Aim of the task ▸
Extend the piece about Polari, starting right after its last sentence.

Text ▸
Fantabulosa

¶ 20 May 03

Nantee dinarlee: The omee of the carsey
Says due bionc peroney, manjaree on the cross
We’ll have to scarper the jetty in the morning,
Before the bonee omee of the carsey shakes his doss.
– Polari busker’s song

I’d always thought that Polari (or Palare, Palyaree, Palary) was gay slang made popular by the old BBC show Round the Horne.

Well, it turns out that Polari (“from its own word for talk or speech”) is in fact derived from the lingua franca, that fascinating pidgin begun in the Middle Ages, which was primarily a mix of Italian and Occitan – and later French by some estimates – and used by seafaring folk around the Mediterranean.

(And that, in fact, its popularization by the BBC show contributed to its ultimate demise.)

Quite a number of British sailors learnt the lingua franca . On returning home and retiring from the sea it is supposed that many of them became vagabonds or travellers, because they had no other means of livelihood; this threw them into contact with roving groups of entertainers and fairground people, who picked up some of the pidgin terms and incorporated them into their own canting private vocabularies.

Listed entries ▸
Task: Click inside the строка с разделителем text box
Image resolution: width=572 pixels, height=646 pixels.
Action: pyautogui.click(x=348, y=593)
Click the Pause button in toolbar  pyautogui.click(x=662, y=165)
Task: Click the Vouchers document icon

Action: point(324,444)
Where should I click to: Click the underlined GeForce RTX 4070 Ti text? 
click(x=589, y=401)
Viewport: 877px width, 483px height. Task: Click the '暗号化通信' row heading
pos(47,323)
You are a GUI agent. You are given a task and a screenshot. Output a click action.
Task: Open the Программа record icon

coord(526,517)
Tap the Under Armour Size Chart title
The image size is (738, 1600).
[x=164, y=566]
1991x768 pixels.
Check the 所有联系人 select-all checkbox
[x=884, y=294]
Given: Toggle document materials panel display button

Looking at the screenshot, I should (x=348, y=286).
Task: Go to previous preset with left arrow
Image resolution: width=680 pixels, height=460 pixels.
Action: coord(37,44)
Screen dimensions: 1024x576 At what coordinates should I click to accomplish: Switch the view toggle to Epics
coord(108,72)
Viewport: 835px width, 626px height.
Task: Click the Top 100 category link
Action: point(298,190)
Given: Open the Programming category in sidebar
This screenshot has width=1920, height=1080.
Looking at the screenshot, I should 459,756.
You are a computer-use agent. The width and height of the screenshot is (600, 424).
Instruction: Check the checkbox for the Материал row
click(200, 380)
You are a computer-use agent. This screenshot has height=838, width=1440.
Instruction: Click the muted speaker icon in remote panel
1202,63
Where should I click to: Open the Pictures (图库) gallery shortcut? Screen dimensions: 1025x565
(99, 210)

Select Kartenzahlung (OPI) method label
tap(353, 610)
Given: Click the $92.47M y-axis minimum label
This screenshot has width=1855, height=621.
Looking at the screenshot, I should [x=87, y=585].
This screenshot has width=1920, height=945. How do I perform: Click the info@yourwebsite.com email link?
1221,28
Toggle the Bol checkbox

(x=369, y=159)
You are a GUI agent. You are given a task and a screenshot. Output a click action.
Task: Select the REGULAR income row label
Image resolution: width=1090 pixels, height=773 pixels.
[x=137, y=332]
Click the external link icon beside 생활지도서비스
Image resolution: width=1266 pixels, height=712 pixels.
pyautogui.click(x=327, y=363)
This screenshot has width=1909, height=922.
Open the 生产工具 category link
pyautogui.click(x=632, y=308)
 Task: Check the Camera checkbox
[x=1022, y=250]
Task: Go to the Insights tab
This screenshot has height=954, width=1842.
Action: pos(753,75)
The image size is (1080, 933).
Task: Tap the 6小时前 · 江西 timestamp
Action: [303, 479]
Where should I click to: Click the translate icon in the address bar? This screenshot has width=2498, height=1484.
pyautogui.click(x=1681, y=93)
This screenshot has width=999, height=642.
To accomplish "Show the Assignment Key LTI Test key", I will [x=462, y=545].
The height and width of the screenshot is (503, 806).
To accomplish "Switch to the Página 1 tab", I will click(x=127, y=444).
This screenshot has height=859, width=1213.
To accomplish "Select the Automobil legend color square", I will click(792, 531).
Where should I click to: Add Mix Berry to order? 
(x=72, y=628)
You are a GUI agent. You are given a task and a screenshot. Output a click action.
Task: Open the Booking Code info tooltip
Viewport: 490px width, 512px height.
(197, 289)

Answer below ▸
However, other linguists point to the substantial number of native Italians who came to Britain as entertainers in the early part of the nineteenth century, especially the Punch and Judy showmen, organ grinders and peddlers of the 1840s.
But Polari is a linguistic mongrel. Words from Romany (originally an Indian dialect), Shelta (the cant of the Irish tinkers), Yiddish, back slang, rhyming slang and other non-standard English are interspersed with words of Italian origin.

I also didn’t know, until recently, that Lithuanian is Sanskrit’s closest living relative.

I will always be so impressed by how much I don’t know.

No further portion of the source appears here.